- TASKS AND EXERCISES:
1 – Please retype the circulating tumor cells passage from "Circulating tumor cells" to "for the disease.".
2 – In the circulating tumor cells passage, what is the only FDA-approved method for enumerating CTCs in whole blood?

- SUPPLIED PASSAGE:
──────────────────────────────
Circulating tumor cells (CTCs) are cells that have detached from a primary tumor and circulate in the bloodstream. CTCs can be considered the seeds for the subsequent growth of additional tumors (metastases); therefore, CTCs are capable of metastasizing to other areas of the body and may create new tumors in different tissues or organs. Typically, an elevation in CTCs at any time during the clinical treatment of cancers is an indicator of cancer progression.
There are several types of CTCs that have variable characteristics and morphologies involving their nucleus, cell size, fragmentations and cytoplasmic characteristics, and cell clusters. These differences in cellular characteristics and morphology can be important in identifying the prognostic and therapeutic implications for the disease.
Clinically, when CTCs are present in the bloodstream, they exist in very small amounts. In patients with metastatic disease, CTCs are typically found in frequencies on the order of 1–10 CTC per mL of whole blood. It is estimated that among the cells that have detached from the primary tumor, only 0.01% can form metastases. Because of the low frequency of CTCs in the bloodstream, their detection can be difficult. This difficulty requires technologies and approaches for CTC identification capable of isolating 1 CTC per mL of blood and able to identify the various CTC types in sufficiently high definition and quantity to meet diagnostic criteria.
To date, CTCs have been detected in several cancers including breast, prostate, lung, and colon. A variety of methods have been developed to isolate and identify CTCs; however, at this time the only FDA-approved method for enumeration of CTCs in whole blood is the CELLSEARCH® system. Extensive clinical testing using this method has demonstrated that the presence of CTCs in the bloodstream is a strong prognostic factor for assessing overall survival in patients with metastatic breast, colorectal, or prostate cancer.
──────────────────────────────
- INFORMATION:
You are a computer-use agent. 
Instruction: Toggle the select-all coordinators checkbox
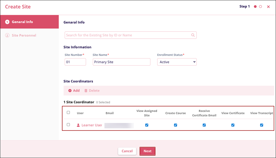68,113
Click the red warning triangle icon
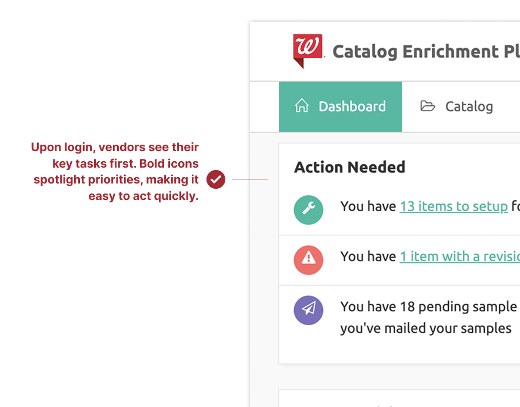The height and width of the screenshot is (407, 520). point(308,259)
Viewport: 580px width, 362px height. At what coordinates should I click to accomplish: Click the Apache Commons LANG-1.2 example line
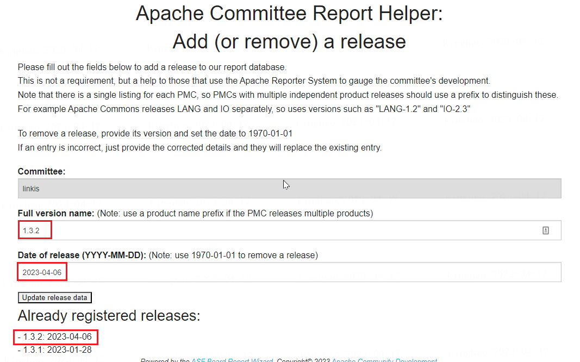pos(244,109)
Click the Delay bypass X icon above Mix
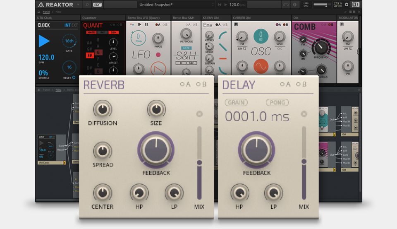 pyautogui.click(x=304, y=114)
──────────────────────────────
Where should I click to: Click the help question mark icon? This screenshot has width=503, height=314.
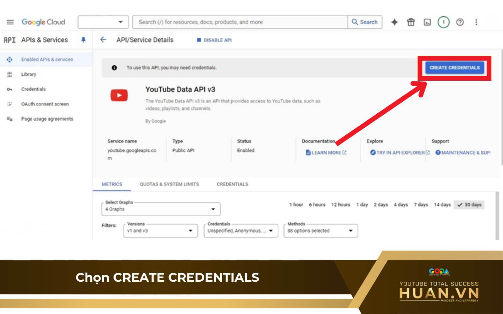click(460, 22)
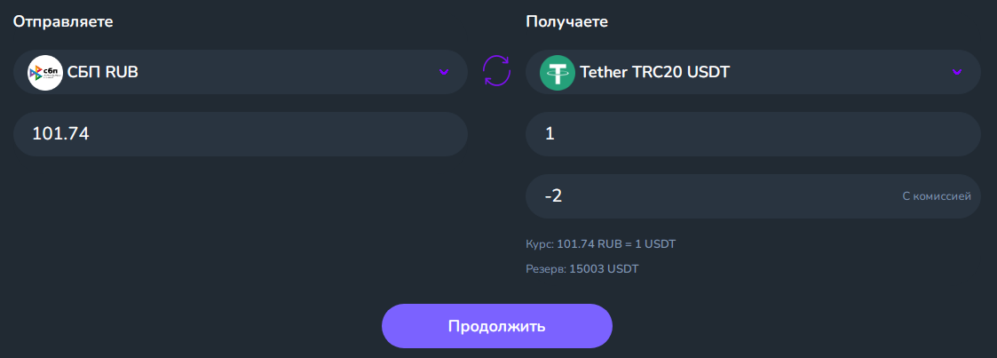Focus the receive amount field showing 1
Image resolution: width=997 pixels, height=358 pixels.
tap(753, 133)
──────────────────────────────
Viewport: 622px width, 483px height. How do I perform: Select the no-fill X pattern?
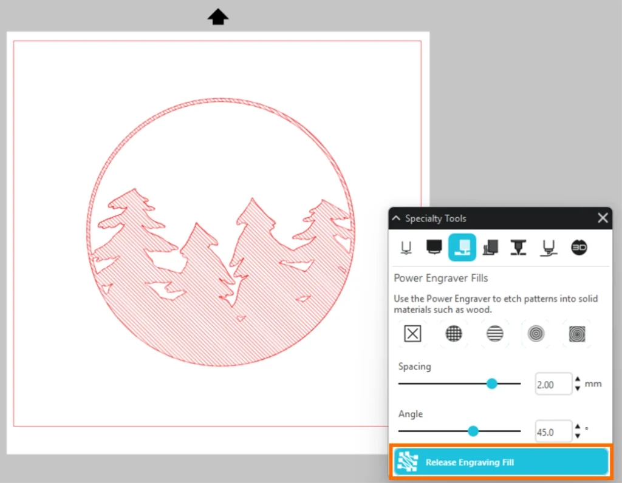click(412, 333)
──────────────────────────────
- EXERCISE SOLUTIONS:
1 –
Circulating tumor cells (CTCs) are cells that have detached from a primary tumor and circulate in the bloodstream. CTCs can be considered the seeds for the subsequent growth of additional tumors (metastases); therefore, CTCs are capable of metastasizing to other areas of the body and may create new tumors in different tissues or organs. Typically, an elevation in CTCs at any time during the clinical treatment of cancers is an indicator of cancer progression.
There are several types of CTCs that have variable characteristics and morphologies involving their nucleus, cell size, fragmentations and cytoplasmic characteristics, and cell clusters. These differences in cellular characteristics and morphology can be important in identifying the prognostic and therapeutic implications for the disease.

2 – The CELLSEARCH® system.